Uma mulher que foi sequestrada com a irmã e a mãe no estacionamento do Salvador Shopping, na capital baiana, compartilhou detalhes sobre o crime em entrevista à TV Bahia. O sequestro ocorreu no domingo (15), quando as três foram ao centro de compras. Elas foram resgatadas 12 horas depois, em uma casa abandonada.
Durante o sequestro, a vítima, que preferiu não se identificar, relatou: “Eu ainda fiz o movimento de correr, mas quando olhei ele [o suspeito] gritou que iria ‘estourar’ a cabeça da minha irmã. Ela estava com a arma pontada na cabeça da minha irmã”.
As vítimas foram abordadas no estacionamento à tarde e forçadas a entrar em seu próprio carro, um veículo de luxo. Os suspeitos também entraram no carro e as levaram até o bairro de Plataforma, que fica a 17 km do shopping. Ao chegarem na região, foram levadas para uma casa sem eletricidade, água, piso e banheiro, onde foram obrigadas a realizar diversas transferências bancárias.
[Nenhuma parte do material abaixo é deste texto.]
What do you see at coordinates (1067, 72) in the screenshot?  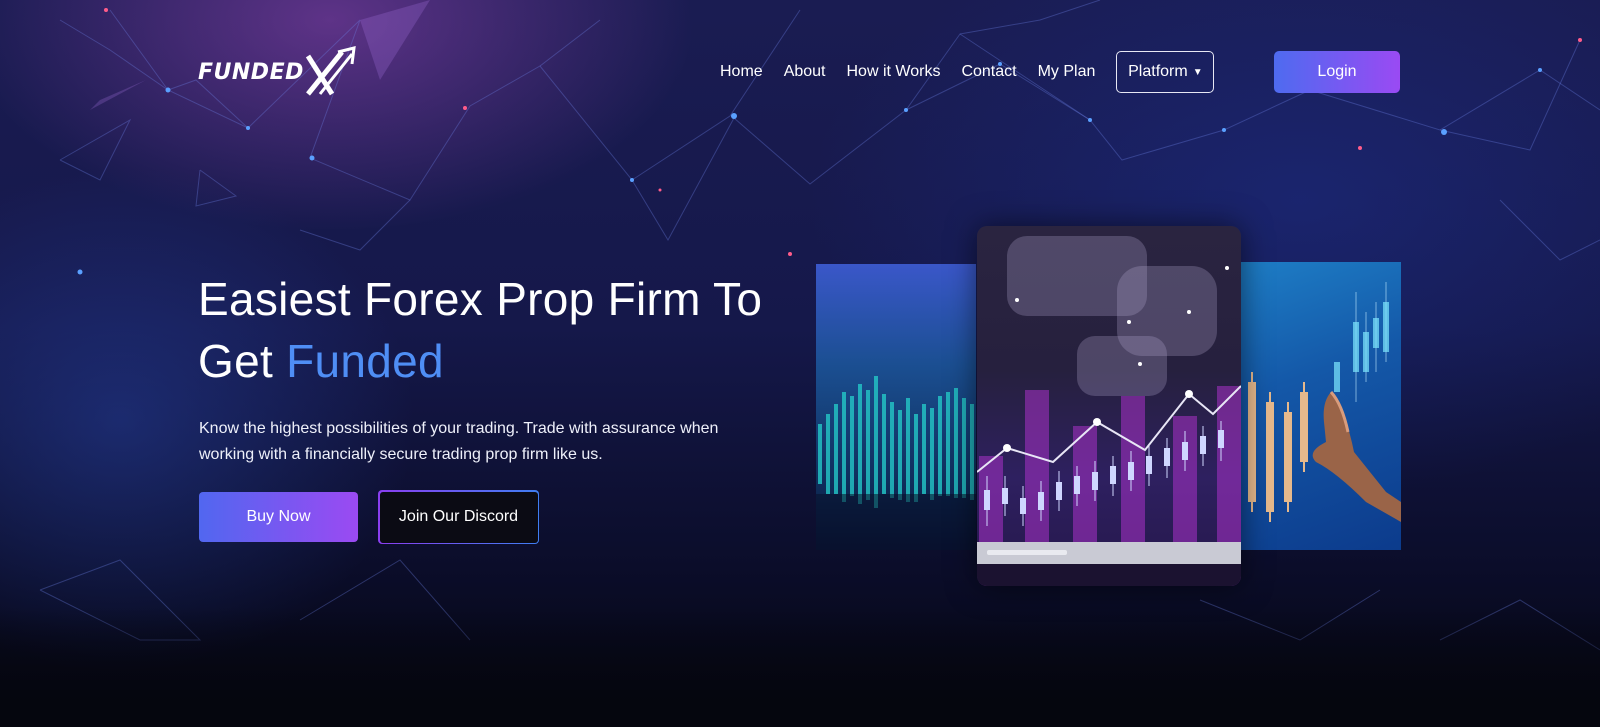 I see `nav-my-plan: My Plan` at bounding box center [1067, 72].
A vítima expressou sua dor, afirmando: “É uma dor que não é material, porque o material se repara. Deixaram mágoas, marcas psicológicas, que faz com que a gente perca a confiança no homem”. Segundo ela, seis homens participaram do sequestro, mas ainda não foram presos. Apenas uma mulher, identificada como Emile Quessia Oliveira, foi detida e é apontada como uma das organizadoras do crime.
O advogado das vítimas, Cícero Dantas, explicou que o desaparecimento foi notado pelo filho de uma delas, que havia combinado de se encontrar com as três no shopping. “Nenhum dos três telefones atendiam, todos os telefones tinham o mesmo comportamento: recusavam a ligação ou deixavam chamar. A partir daí, ele percebeu que tinha alguma coisa errada”, contou o advogado.
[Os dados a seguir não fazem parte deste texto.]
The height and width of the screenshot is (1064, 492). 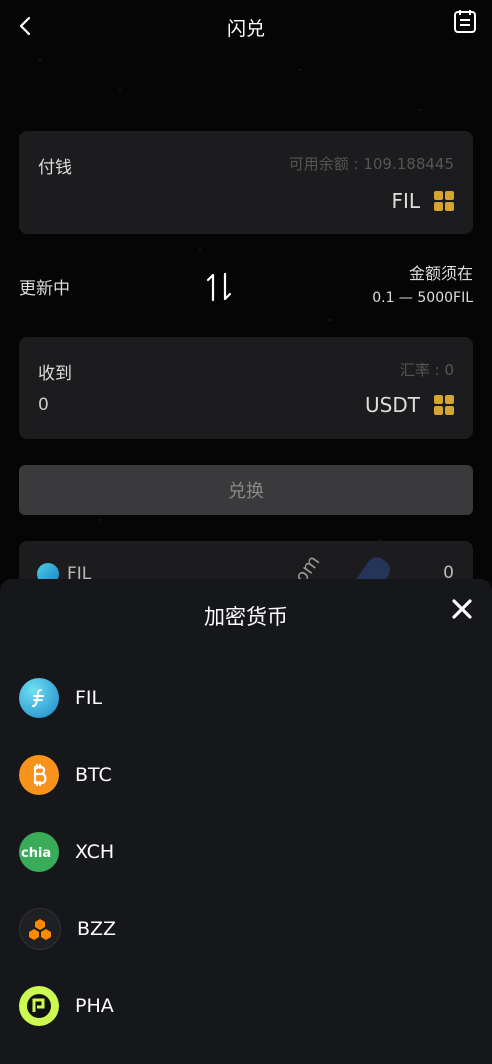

Os suspeitos utilizaram ameaças psicológicas para forçar as vítimas a realizarem as transferências e as obrigaram a mencionar nomes de parentes para que o resgate fosse solicitado. Emile Quessia Oliveira foi presa em flagrante na segunda-feira (16) pelo crime de extorsão mediante restrição da liberdade, após uma das vítimas transferir uma grande quantia de dinheiro para sua conta bancária.
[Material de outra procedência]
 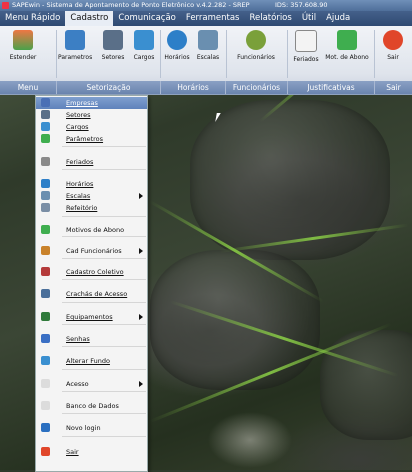 What do you see at coordinates (309, 18) in the screenshot?
I see `menu-util: Útil` at bounding box center [309, 18].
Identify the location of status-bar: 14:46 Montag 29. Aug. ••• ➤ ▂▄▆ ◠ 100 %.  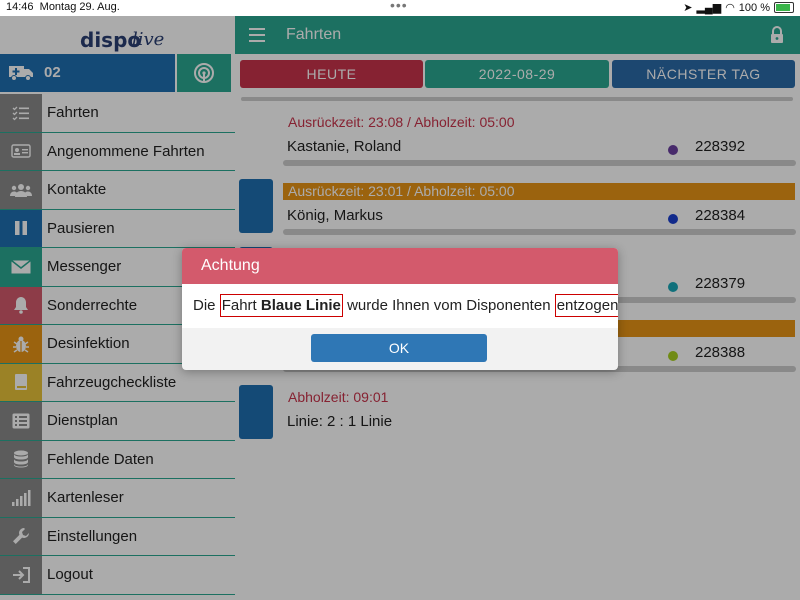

Ao ser confrontada pela polícia, Emile revelou o endereço onde as vítimas estavam mantidas em cativeiro. Ao chegarem à casa abandonada, os policiais encontraram a idosa e suas duas filhas. Emile já respondia a um processo de 2025 na Justiça da Bahia, relacionado a crimes como organização criminosa, tráfico de drogas e homicídio. Ela é considerada parte do núcleo financeiro de um grupo criminoso, do qual seu marido, Pedro Vitor, também faz parte e está preso na Penitenciária Lemos de Brito, em Salvador, investigado por tráfico de drogas, porte ilegal de arma de fogo, roubo e homicídio. A suspeita é que ele tenha arquitetado o sequestro da prisão e repassado as ordens para Emile e os outros envolvidos.